Abbiamo bisogno di azione, subito. Abbiamo bisogno di politiche vincolanti da parte dei governi mondiali per ridurre ed eliminare le emissioni di gas a effetto serra. Questo significa cambiare i modi in cui produciamo e consumiamo il nostro carburante, il nostro cibo, i materiali di base della vita. Abbiamo bisogno di vivere in modo più sostenibile, nelle nostre comunità e globalmente. Vi dico tutto questo per trasmettere il concetto che viviamo in un momento di incredibile urgenza. Per creare le strategie migliori di cui abbiamo bisogno dobbiamo ricordare i modi in cui ogni cosa è connessa: persona con persona, istanza con istanza, crisi con crisi. Non possiamo permetterci le conseguenze dell’ignorare queste connessioni.
Una volta, mi trovavo ad un conferenza sul clima delle Nazioni Unite e dissi ad un altro partecipante che venivo da un’organizzazione per i diritti umani delle donne.
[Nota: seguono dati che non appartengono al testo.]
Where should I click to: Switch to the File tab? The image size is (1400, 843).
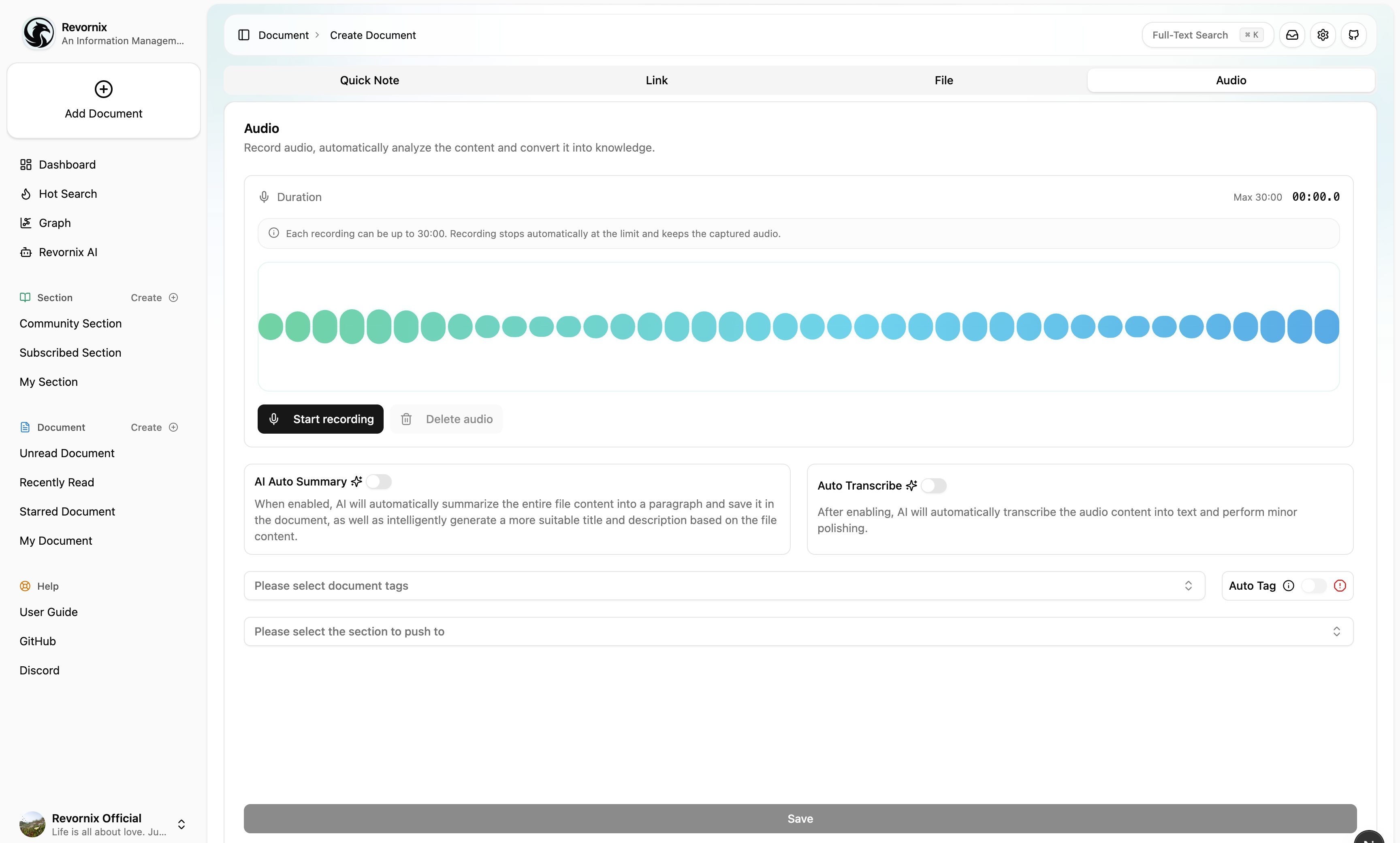tap(943, 80)
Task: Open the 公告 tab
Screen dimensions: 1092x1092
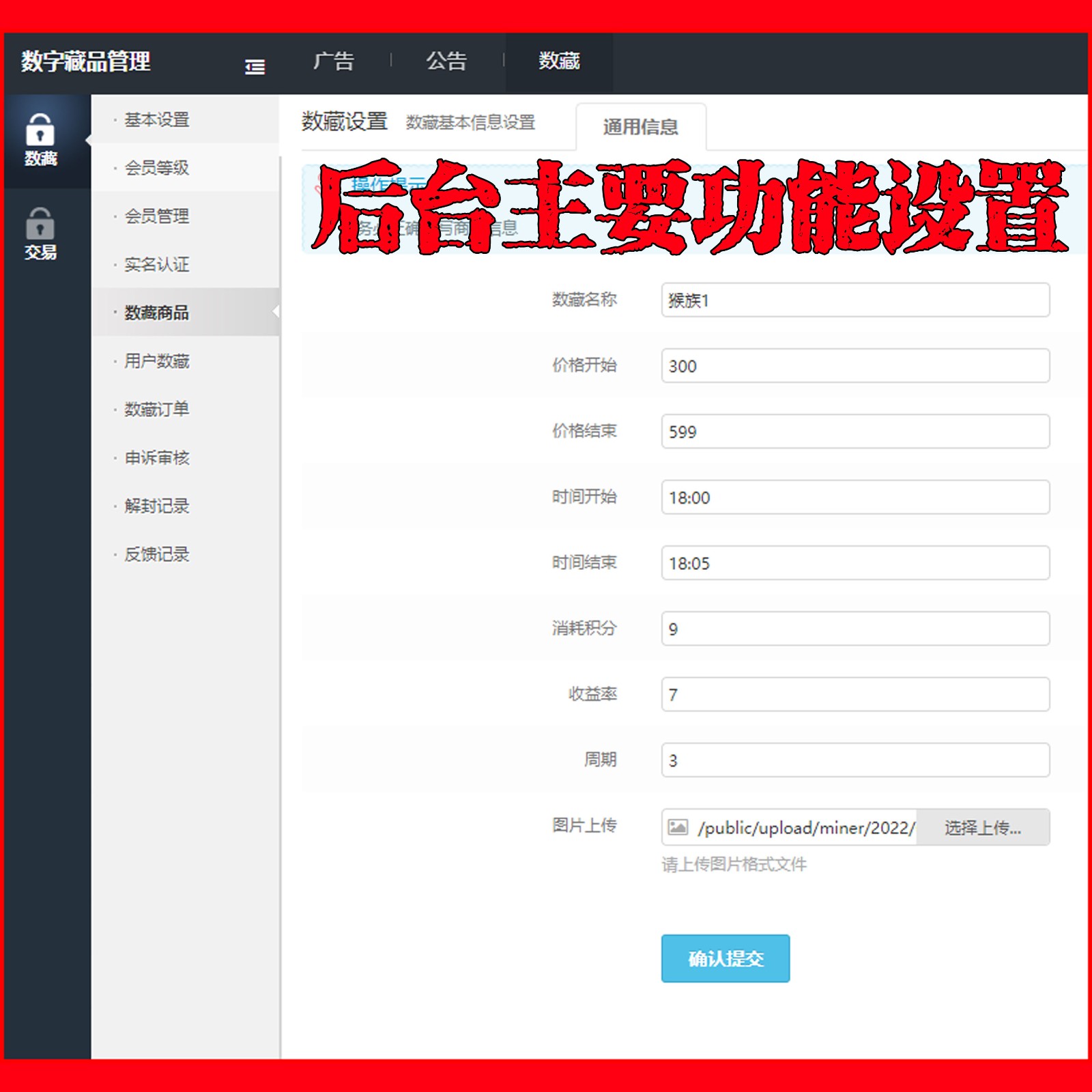Action: 448,61

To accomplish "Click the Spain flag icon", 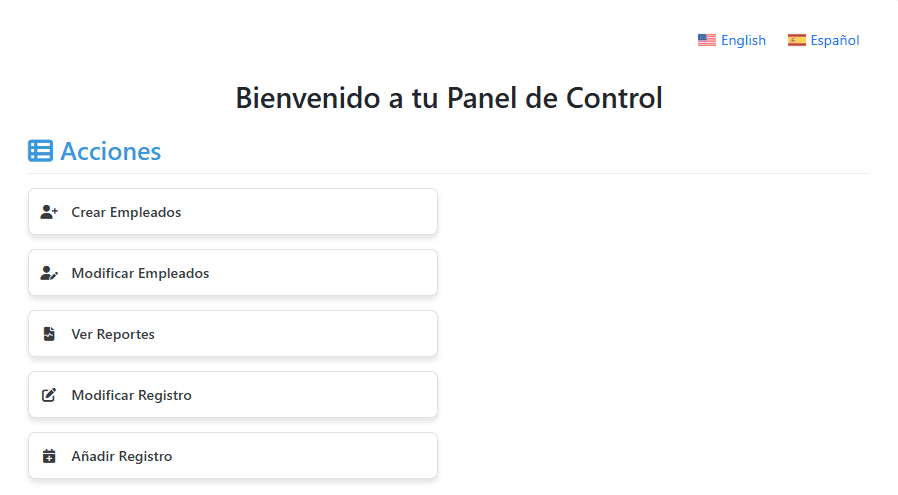I will (x=797, y=40).
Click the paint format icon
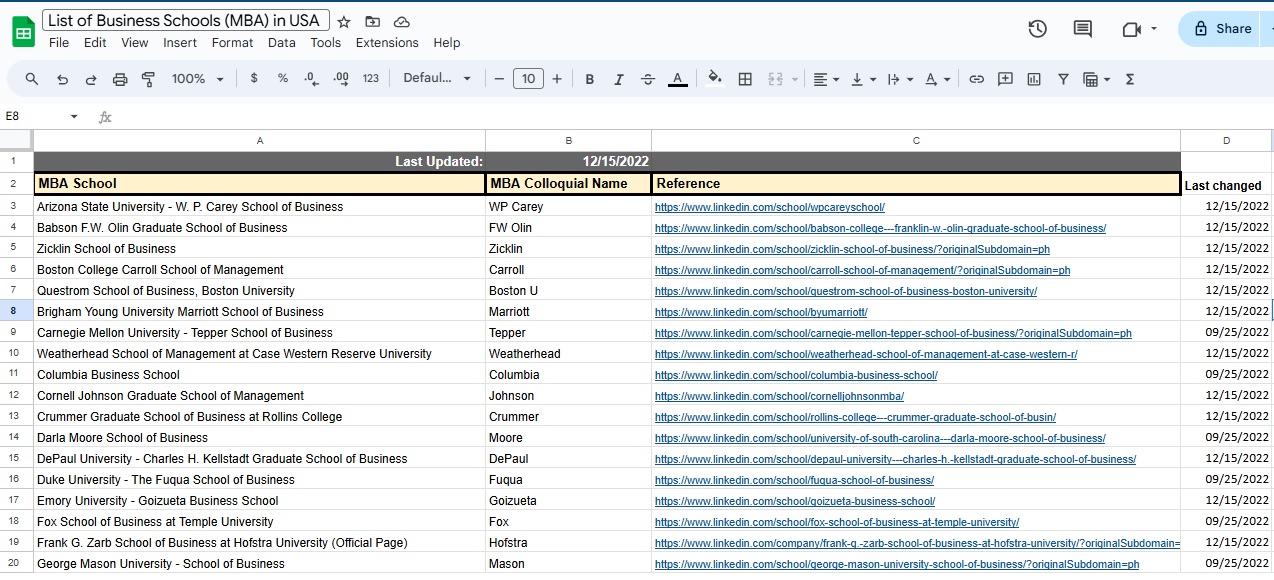Image resolution: width=1274 pixels, height=580 pixels. (149, 79)
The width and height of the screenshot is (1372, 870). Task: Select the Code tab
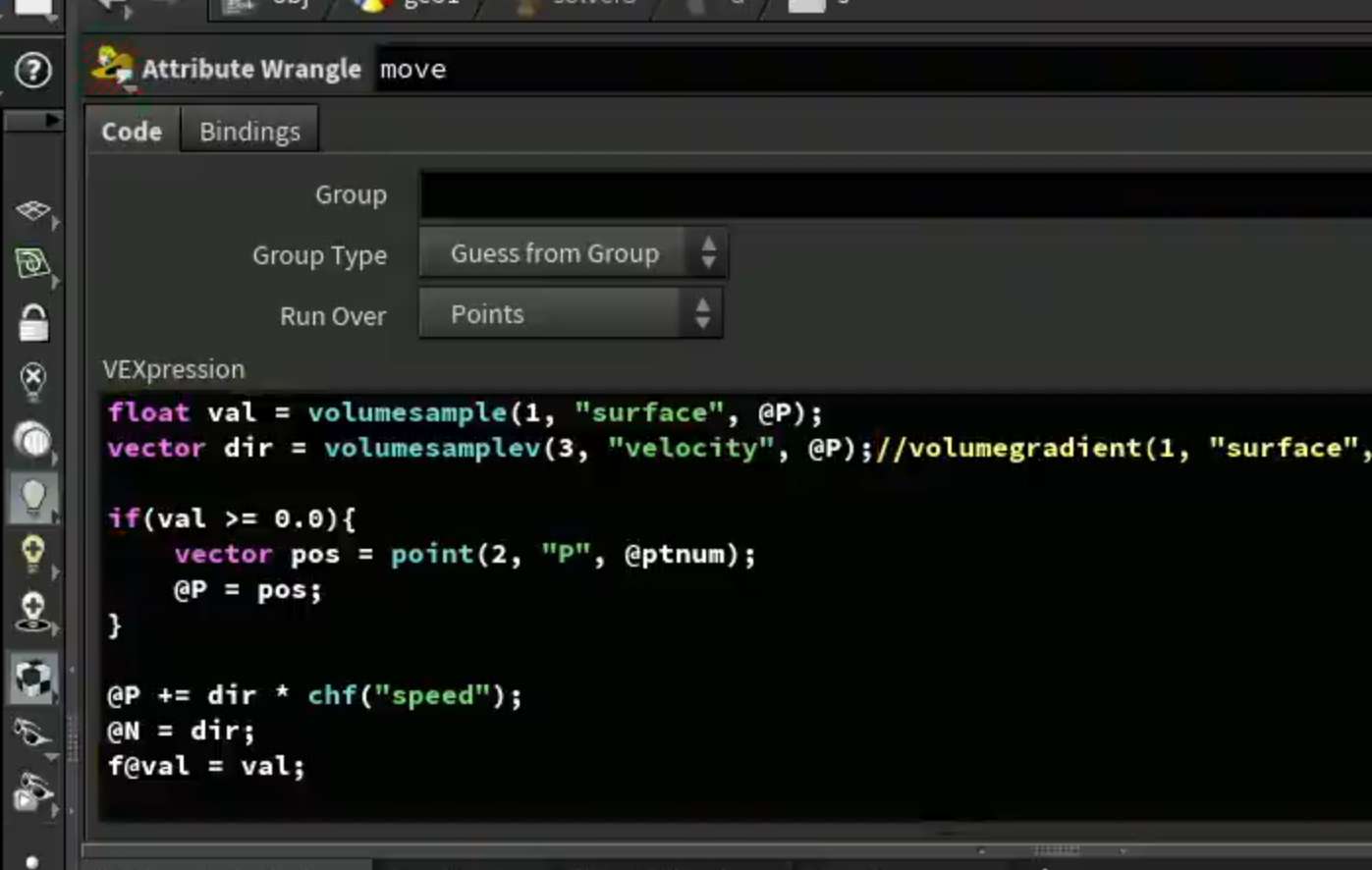point(132,132)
Lui chiese: “E allora perché sei qui, esattamente? Che connessione c’è fra il cambiamento climatico e le donne?” Penso sia importante prenderci il tempo di rispondere a questa domanda. In primo luogo, il cambiamento climatico non è neutro al genere. Le donne e gli uomini hanno ruoli sociali distinti, ruoli che le attiviste per i diritti delle donne hanno spesso sottolineato e sfidato. Ma questi ruoli differenti, così come esistono oggi, significano che donne e uomini subiscono dal cambiamento climatico un impatto diverso.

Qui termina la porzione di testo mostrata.